SoCal Vendors Fined In Farmers Market Crackdown
LOS ANGELES (CBSLA.com/AP) — Nearly two dozen vendors have been fined or sanctioned for misleading buyers at Southern California farmers markets about “locally grown” produce, according to reports Friday.
KNX 1070’s Margaret Carrero reports Southern California officials have cracked down this past year on vendors who violate state law by selling fruits and vegetables they don’t produce.
Violators can be fined up to $1,000 for each offense and banned from the markets for up to 18 months.
This year, 20 vendors were fined in Los Angeles County, while San Diego County sanctioned five, the Los Angeles Times reported.
Inspectors are trained to recognize tipoffs such as fruit with a commercial appearance — waxed or of uniform size — or that is out of season in a particular growing area. They also look out for sales volume that exceeds a grower’s capacity, although some farmers have tried to fool inspectors by planting dummy crops.
JC, the owner of Savuer, which sells homemade meals, said he has gone to farmers markets for years and has been seeing these law breakers more recently.
“Go to the fruit and vegetable market in downtown and you seeing people buying them, and they resell as organic and everything,” he said.
Fighting market fraud is a costly proposition, though. Los Angeles County, which has 153 farmers markets, spent $243,000 during the fiscal year that ended June 30, about three times what the county made on market fees.
But violators also are hit in the pocketbook.

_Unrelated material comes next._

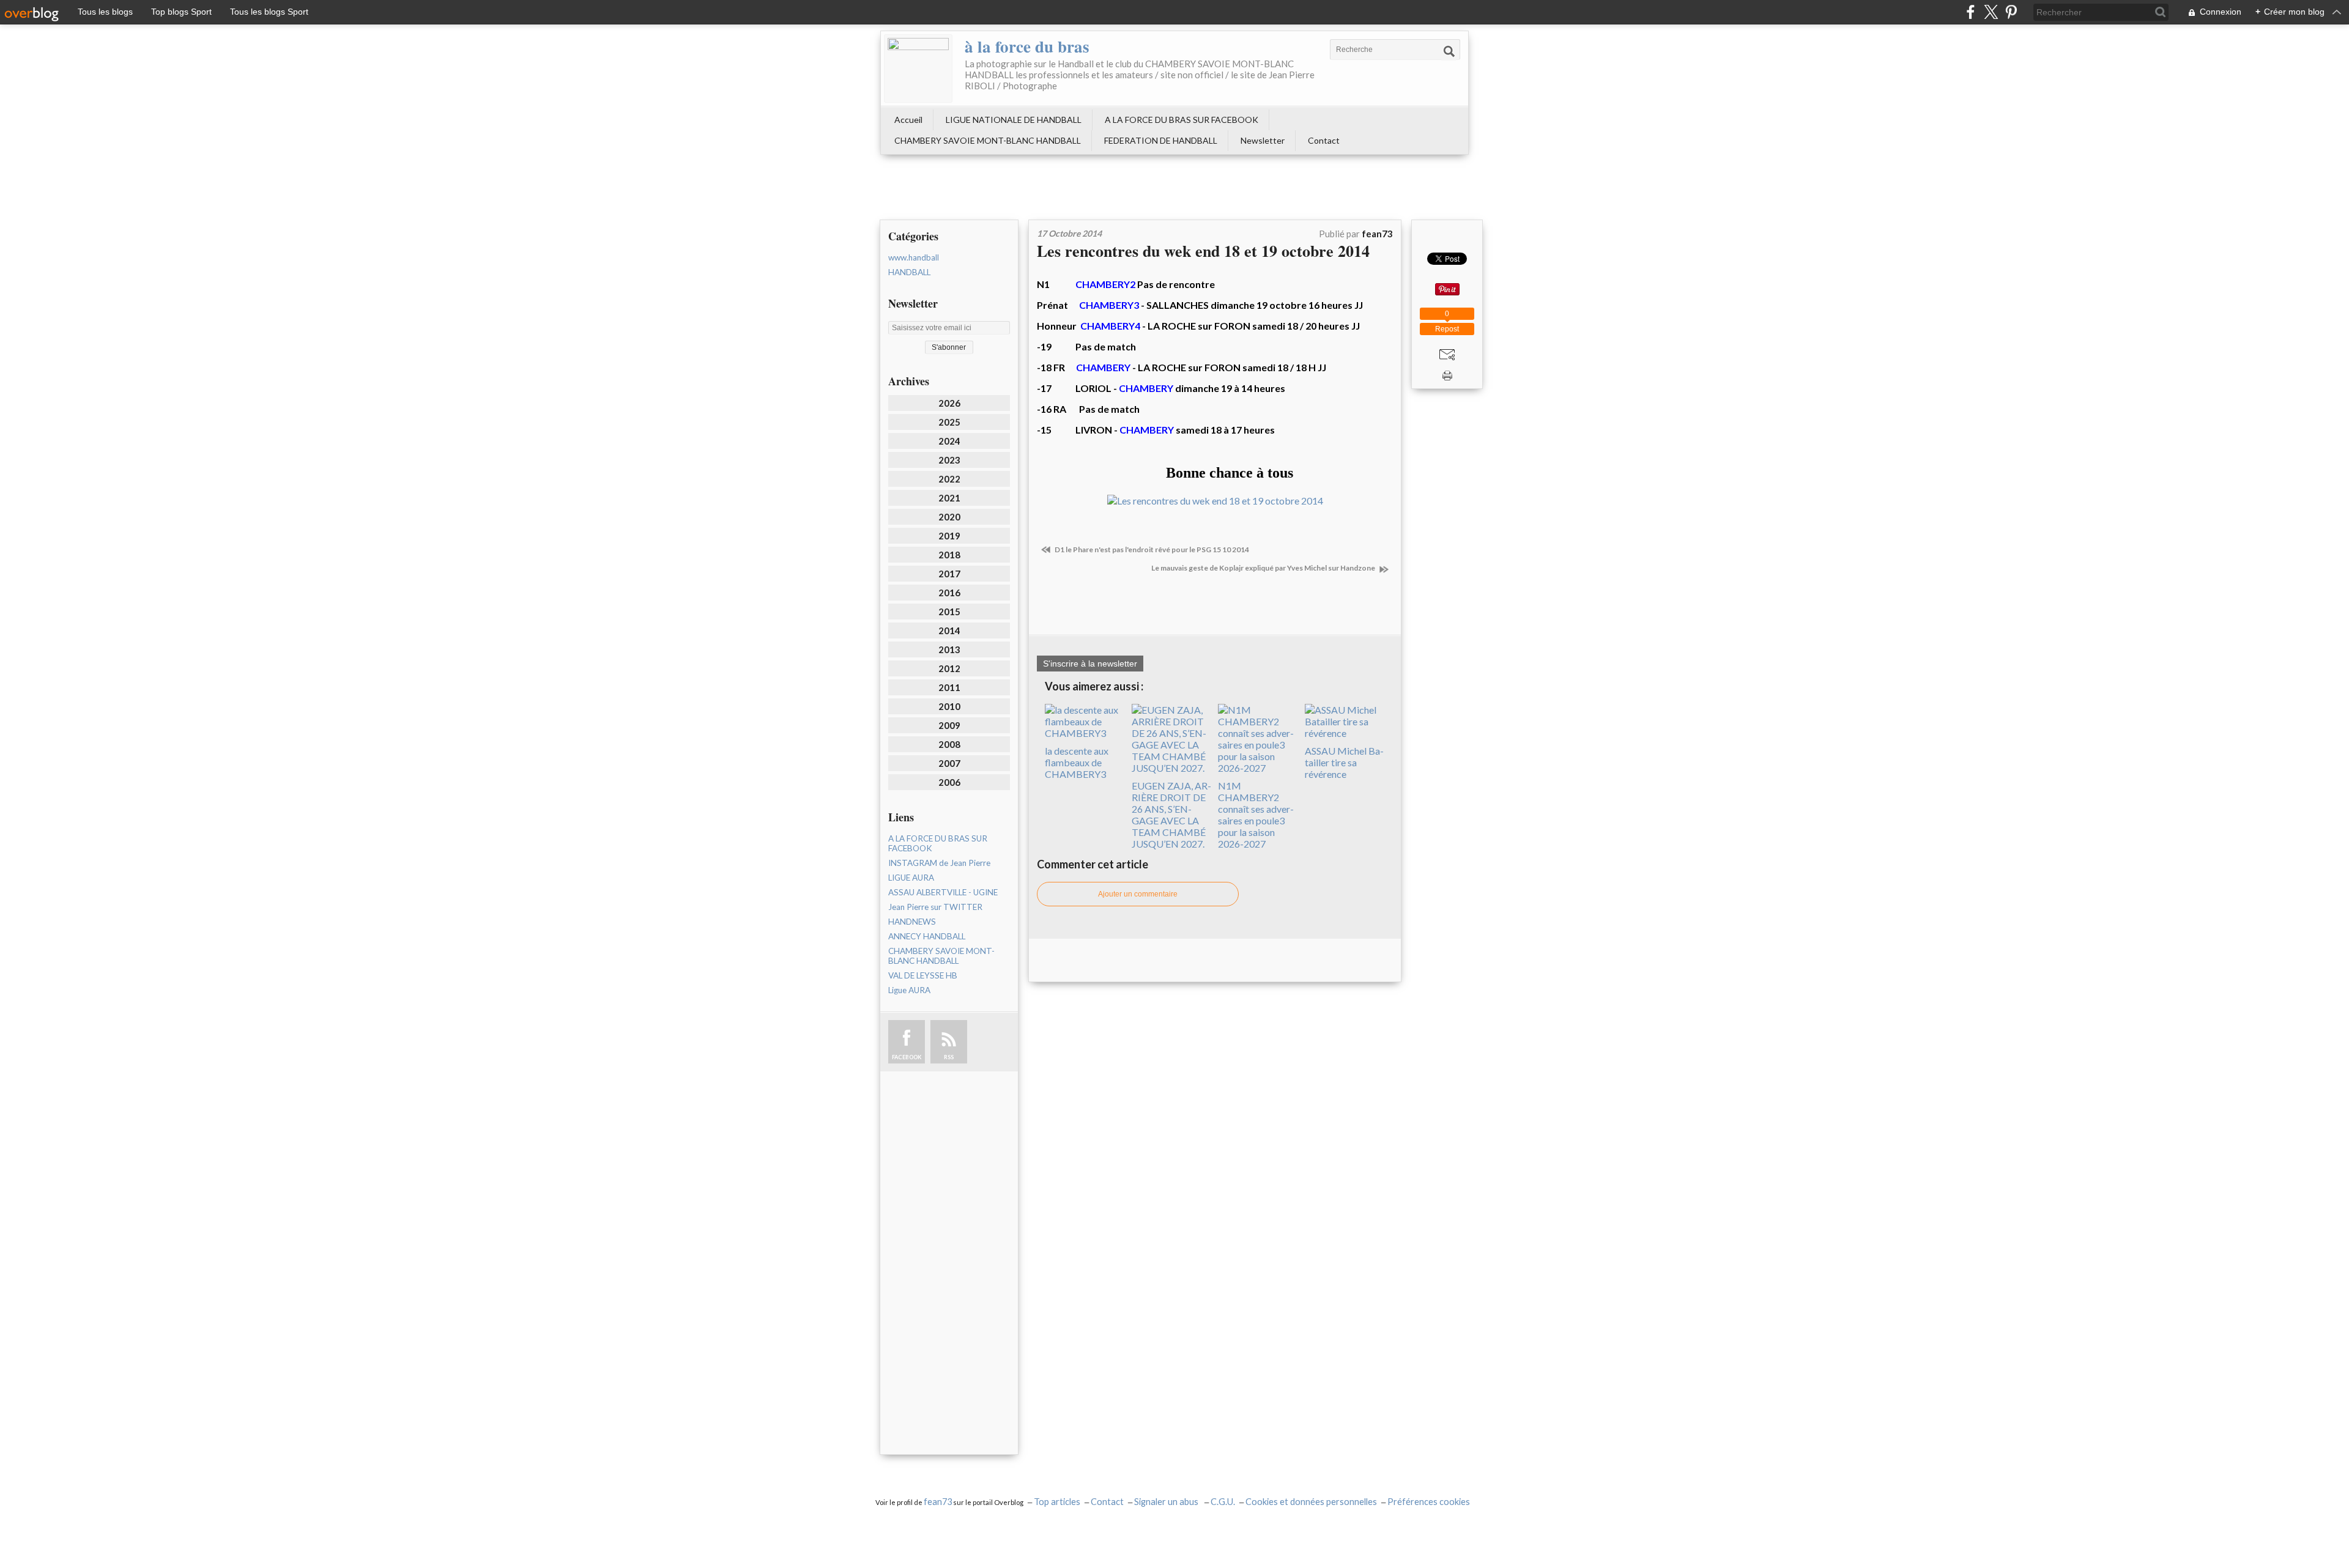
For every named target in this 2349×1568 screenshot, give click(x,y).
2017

Victor Gonzalez of Atkins Nursery in Fallbrook was among the farmers sanctioned in San Diego County. He acknowledged that on three occasions, his vendors sold produce his farm didn’t produce. He was banned from farmers markets for six months and the penalty was upheld Tuesday by the California Department of Food and Agriculture.
Gonzalez told the Times on Thursday that some of his workers mistakenly placed fruit from another farm on his vending tables.
“I fired those people, and I’ll pay the fine, but please let me work, or I’m dead,” he said.
Stopping cheaters is crucial, said Laura Avery, supervisor of the Santa Monica market. “For farmers markets to continue to prosper, it is crucial that consumers have confidence that vendors really grow what they sell.”